(Lines for finding words and elements)
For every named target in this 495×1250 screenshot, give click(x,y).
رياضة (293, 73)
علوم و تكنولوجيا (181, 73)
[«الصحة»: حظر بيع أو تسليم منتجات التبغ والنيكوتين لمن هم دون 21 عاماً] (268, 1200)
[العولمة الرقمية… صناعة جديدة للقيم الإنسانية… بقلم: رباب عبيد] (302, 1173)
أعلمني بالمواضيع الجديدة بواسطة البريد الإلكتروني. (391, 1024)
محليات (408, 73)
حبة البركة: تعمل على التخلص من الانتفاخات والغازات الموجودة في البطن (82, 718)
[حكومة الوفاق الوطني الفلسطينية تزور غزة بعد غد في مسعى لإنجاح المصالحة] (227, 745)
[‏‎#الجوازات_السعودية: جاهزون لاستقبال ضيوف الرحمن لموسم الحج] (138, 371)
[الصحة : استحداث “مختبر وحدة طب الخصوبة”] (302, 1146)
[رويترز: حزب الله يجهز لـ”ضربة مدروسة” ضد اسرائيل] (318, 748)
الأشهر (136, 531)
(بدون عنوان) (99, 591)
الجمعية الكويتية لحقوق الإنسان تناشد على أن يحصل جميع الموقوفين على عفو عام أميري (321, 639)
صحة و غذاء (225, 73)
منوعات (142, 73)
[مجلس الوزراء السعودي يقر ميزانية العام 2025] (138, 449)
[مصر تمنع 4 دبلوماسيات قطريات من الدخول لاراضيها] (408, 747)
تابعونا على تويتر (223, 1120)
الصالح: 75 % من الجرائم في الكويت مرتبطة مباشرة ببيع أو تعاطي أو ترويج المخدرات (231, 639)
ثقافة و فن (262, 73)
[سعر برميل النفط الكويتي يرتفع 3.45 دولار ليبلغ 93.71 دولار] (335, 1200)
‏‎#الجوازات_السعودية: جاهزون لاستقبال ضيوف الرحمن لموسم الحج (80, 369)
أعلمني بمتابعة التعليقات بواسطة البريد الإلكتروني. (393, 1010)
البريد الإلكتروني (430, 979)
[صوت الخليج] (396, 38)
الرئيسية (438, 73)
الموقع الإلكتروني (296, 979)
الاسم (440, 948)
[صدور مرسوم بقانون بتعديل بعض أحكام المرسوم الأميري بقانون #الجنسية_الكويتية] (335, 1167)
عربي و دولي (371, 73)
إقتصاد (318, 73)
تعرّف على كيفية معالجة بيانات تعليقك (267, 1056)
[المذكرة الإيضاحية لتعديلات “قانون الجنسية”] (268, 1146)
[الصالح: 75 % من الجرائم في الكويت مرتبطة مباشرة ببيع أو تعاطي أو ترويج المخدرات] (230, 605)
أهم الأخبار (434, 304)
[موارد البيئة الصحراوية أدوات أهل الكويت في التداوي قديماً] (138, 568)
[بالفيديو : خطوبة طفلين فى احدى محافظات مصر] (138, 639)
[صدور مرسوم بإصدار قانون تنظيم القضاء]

(Requirement) Locate each line above that contains the string "تعاطي" and copy those lines, treating case as significant.

(Correct result)
الصالح: 75 % من الجرائم في الكويت مرتبطة مباشرة ببيع أو تعاطي أو ترويج المخدرات (231, 639)
[الصالح: 75 % من الجرائم في الكويت مرتبطة مباشرة ببيع أو تعاطي أو ترويج المخدرات] (230, 605)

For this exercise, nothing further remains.